Hi Strainu,
Thanks for bringing this up. And sorry to hear that many have had negative experiences with recent removals of deprecated code (though I had nothing to do with it).
The Pywikibot project is barely maintained; a small community of interested folks are pushing it forward, and most code gets merged without review. I don't think we can claim, in good conscience, that there are folks who still keep a full architectural view of all elements of this project (as is the case with MediaWiki and many other tools we use daily).
The point is: if the framework is too difficult to execute, it won't happen. So, although I like your proposed framework, I find it unrealistic to happen. It would assume someone is pulling data on Python version usage, and they would be involved in code review in such a way to ensure that code incompatible with legacy Python versions is not introduced too soon.

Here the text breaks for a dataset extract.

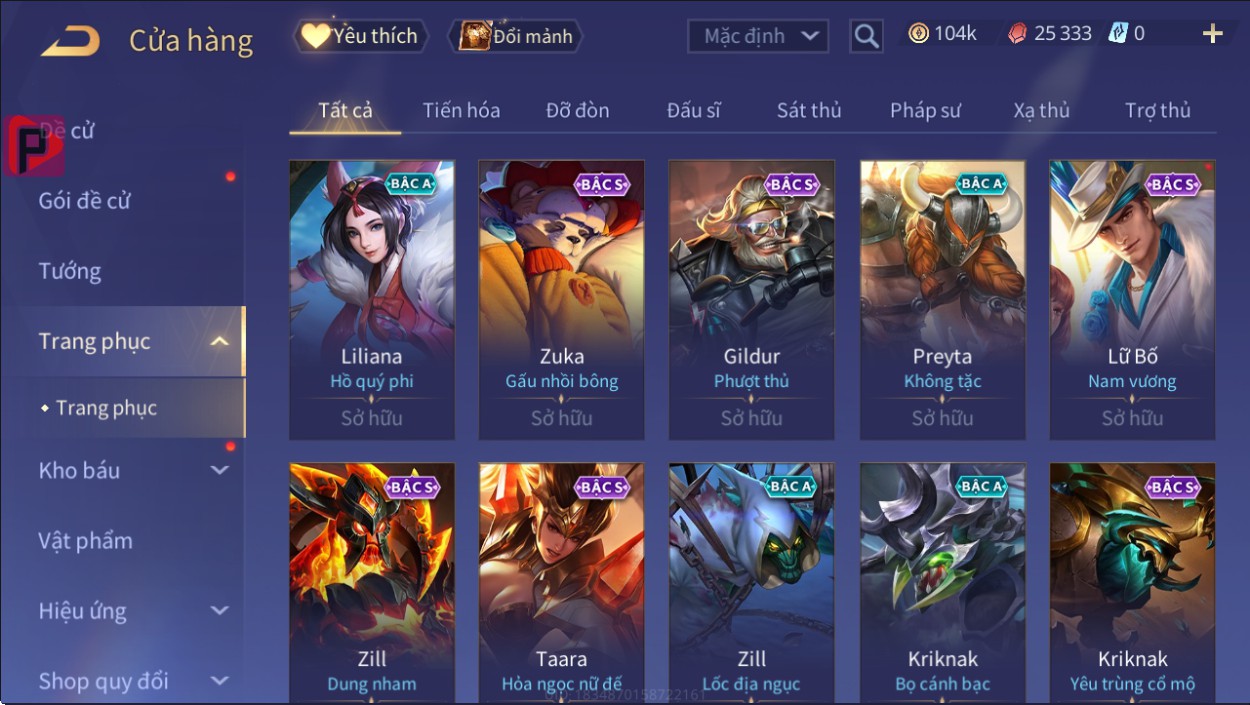
Task: Tap the plus icon to add currency
Action: point(1212,34)
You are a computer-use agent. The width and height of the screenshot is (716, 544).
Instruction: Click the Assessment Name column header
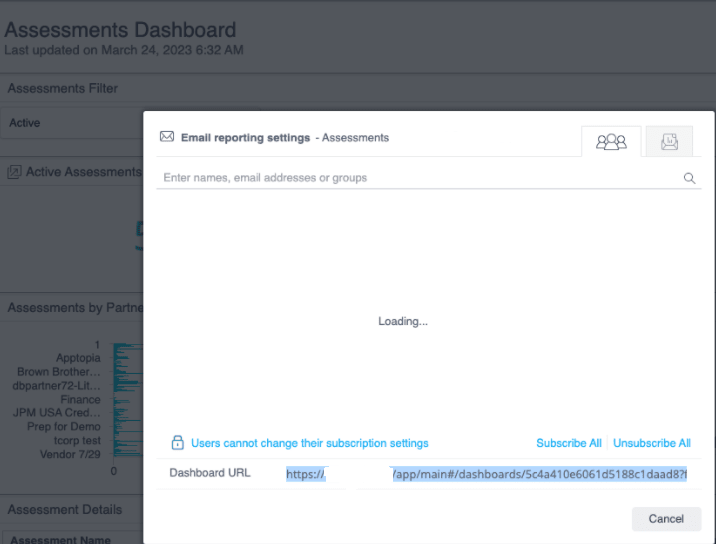[60, 539]
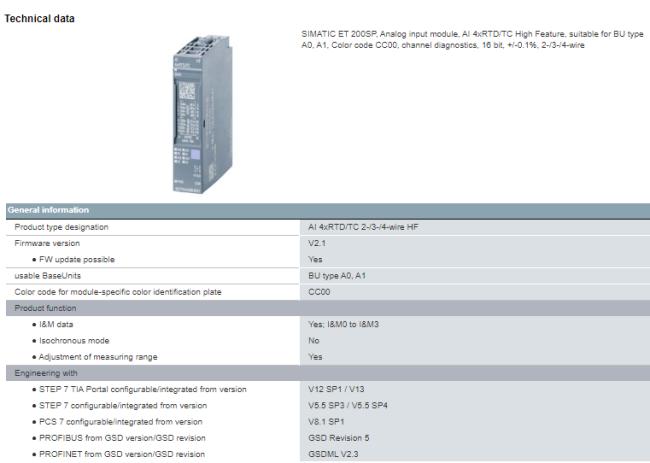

I would encourage us to come up with a framework that is easier to maintain, and mostly automatable. Maybe we should just use the "7 year" rule, make sure that we have a CI pipeline that tries to build Pywikibot for all Python version that are currently within that 7 years, and at the top of the CI pipelines' code we have a comment that educates the users who may decide to edit it when the 7 year period ends for each existing version of Python. This way, incompatible changes would just fail on CI, and the enforcement of rules is quite simple, and breaking them by accident (such as by someone unknowingly modifying the CI pipeline) is less likely. This was just an idea, and may not be the right way, but I hope it shows what I mean by simplifying matters.
Similarly, maybe we should find a way to create a CI pipeline that would check for "@deprecated" methods, and cross-checks it with a reference JSON file in which each deprecated function is listed along with its deprecation date. If someone tries to remove the function before that date + 3 months, the CI would fail. If someone tries to add "@deprecated" without updating the JSON file, the CI would fail. This way, we have one single source of truth about when things were marked as deprecated (the JSON file) and an easy mechanism to track when deprecated methods are getting removed. Again, just a raw idea.